В конце он снова призывает их радоваться, и на этот раз с еще большим воодушевлением, чем обычно. “Радуйтесь всегда в Господе”. В печали? Да. В гонении, в темнице, - везде. “Радуйтесь всегда в Господе; и еще говорю: радуйтесь”. Он не ошибался. Он не забыл, но хорошо помнил то, что имел в виду. Да будет ваша кротость с радостью, потому что рядом с этой радостью может возникнуть некий дух воодушевления, который может воспрепятствовать спокойному суждению. Но не таков характер христианской радости. “Кротость ваша да будет известна всем человекам”, то есть смирение и мягкость, которые сгибаются под ударами, вместо того чтобы противостоять им в духе, который всегда утверждает свои права и борется за них. Имейте лучше тот дух, который не требует ничего, но всецело обладает дарами благодати, которыми можно свободно располагать в этом мире, потому что каждый имеет в виду Христа. “Кротость ваша да будет известна всем человекам”, укрепившимся следующей утешительной истиной - “Господь близко”.

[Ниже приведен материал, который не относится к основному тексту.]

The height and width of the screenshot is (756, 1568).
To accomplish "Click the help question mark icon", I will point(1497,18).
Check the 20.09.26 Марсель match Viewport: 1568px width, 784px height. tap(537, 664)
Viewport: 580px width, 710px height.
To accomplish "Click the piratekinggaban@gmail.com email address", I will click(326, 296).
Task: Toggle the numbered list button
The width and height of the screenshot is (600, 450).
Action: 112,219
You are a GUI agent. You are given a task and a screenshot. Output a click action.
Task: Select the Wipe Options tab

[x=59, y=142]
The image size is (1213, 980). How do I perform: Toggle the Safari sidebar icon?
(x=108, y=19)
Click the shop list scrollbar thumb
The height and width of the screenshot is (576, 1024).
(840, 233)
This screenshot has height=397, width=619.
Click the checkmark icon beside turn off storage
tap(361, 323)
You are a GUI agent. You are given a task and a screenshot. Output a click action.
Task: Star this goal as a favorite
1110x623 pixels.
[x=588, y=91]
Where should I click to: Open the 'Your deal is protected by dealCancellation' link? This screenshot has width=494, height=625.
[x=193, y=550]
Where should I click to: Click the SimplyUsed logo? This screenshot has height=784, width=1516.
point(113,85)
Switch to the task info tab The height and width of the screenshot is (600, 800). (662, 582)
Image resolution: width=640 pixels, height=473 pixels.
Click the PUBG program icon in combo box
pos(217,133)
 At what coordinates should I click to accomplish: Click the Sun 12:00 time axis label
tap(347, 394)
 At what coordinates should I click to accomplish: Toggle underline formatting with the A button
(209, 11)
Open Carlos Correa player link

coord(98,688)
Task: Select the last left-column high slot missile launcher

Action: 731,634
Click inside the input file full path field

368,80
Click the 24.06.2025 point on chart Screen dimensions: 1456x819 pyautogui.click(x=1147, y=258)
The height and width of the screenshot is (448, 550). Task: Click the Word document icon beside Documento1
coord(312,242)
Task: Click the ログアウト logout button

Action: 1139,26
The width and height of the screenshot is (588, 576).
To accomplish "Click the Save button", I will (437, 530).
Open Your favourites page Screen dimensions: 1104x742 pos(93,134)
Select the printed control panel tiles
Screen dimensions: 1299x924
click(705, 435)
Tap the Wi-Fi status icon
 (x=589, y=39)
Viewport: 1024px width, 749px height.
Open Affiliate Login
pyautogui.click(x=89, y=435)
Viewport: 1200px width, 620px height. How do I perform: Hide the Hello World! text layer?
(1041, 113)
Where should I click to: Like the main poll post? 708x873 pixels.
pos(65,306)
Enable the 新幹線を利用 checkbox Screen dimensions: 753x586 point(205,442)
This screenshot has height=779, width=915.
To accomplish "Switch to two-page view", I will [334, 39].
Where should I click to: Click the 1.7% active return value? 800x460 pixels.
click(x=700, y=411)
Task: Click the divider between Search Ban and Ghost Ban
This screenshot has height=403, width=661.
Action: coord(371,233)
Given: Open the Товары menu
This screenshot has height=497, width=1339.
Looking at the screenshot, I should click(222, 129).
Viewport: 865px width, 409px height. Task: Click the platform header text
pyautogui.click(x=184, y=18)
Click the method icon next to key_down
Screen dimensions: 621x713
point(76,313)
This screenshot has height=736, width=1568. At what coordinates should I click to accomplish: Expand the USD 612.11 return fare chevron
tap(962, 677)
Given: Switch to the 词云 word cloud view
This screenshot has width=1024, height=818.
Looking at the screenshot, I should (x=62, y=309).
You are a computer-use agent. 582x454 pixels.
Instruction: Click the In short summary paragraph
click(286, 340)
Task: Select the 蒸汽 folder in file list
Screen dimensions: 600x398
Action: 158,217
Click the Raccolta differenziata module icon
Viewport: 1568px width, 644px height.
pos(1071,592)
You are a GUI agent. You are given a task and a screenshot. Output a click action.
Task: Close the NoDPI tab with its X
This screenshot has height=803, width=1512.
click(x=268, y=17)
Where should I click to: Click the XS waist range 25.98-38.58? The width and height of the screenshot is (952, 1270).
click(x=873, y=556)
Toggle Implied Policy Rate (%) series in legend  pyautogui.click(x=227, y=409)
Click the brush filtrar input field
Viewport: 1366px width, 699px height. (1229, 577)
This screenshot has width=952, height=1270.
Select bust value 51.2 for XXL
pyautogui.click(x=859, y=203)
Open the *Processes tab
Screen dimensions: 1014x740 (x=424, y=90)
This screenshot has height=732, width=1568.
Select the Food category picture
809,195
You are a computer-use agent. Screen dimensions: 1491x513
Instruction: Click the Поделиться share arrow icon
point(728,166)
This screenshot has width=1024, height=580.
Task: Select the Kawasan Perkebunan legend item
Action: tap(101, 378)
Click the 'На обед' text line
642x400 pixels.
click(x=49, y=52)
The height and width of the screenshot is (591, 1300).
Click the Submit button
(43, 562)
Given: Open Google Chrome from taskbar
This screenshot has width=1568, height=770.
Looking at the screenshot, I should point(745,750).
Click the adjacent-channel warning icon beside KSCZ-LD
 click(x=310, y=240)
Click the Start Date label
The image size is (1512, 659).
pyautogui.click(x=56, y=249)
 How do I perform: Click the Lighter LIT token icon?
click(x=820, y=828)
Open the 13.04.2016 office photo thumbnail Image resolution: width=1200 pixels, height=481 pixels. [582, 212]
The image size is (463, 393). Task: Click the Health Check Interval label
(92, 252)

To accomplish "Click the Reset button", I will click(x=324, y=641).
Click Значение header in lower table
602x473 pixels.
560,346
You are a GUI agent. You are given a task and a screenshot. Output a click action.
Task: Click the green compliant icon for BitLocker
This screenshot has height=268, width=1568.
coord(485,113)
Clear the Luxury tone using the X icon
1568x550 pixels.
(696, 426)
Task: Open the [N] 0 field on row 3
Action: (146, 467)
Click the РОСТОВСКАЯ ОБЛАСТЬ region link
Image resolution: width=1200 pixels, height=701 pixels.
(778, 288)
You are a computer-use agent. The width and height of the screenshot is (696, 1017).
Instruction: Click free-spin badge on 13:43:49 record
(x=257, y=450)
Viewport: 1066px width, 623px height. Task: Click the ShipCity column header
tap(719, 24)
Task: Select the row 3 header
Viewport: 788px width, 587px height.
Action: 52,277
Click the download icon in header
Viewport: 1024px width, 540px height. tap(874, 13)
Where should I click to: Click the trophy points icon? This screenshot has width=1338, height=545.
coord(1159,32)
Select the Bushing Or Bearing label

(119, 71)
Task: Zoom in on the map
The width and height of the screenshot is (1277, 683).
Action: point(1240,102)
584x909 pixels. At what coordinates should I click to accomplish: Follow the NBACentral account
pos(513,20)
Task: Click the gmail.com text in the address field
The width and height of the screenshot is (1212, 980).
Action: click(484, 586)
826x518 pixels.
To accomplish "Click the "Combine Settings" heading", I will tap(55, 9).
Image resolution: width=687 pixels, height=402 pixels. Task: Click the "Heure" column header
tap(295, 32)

И эту близость Христа я принимаю за благословенную надежду, которая здесь сделалась конкретной силой. Речь идет не о Господе, который близко, чтобы время от времени спасать нас. Никто не отрицает этого, это не ново и не должно быть ново для христианина. Он имеет в виду, что Господь и в самом деле близко - Он грядет лично; и, как апостол сказал в конце предыдущей главы, к этому мы и стремимся: “Наше же жительство - на небесах, откуда мы ожидаем и Спасителя, Господа нашего Иисуса Христа”. В этом заключается истинный смысл сказанного, проливающий яркий свет на учение, насколько это учение представлено в данном послании. Он не просто рассматривается как Спаситель на кресте, но когда Он придет к нам, тогда состоится спасение в окончательном смысле (как повсюду в этом послании). Таким образом, апостол предвидит уничтожение последних следов первого Адама и ожидает нашего полного преображения, даже телесного - по подобию второго человека, последнего Адама. Это, воистину, спасение. Поэтому он говорит: “Мы ожидаем и Спасителя, Господа нашего Иисуса Христа, Который уничиженное тело наше преобразит так, что оно будет сообразно славному телу Его, силою, которою Он действует и покоряет Себе все”. И не имеет значения, какими непохожими они могут быть или насколько противоположными; не имеет значения, какими сосудами стыда и уничижения они могли быть сейчас. “Он действует и покоряет себе все”.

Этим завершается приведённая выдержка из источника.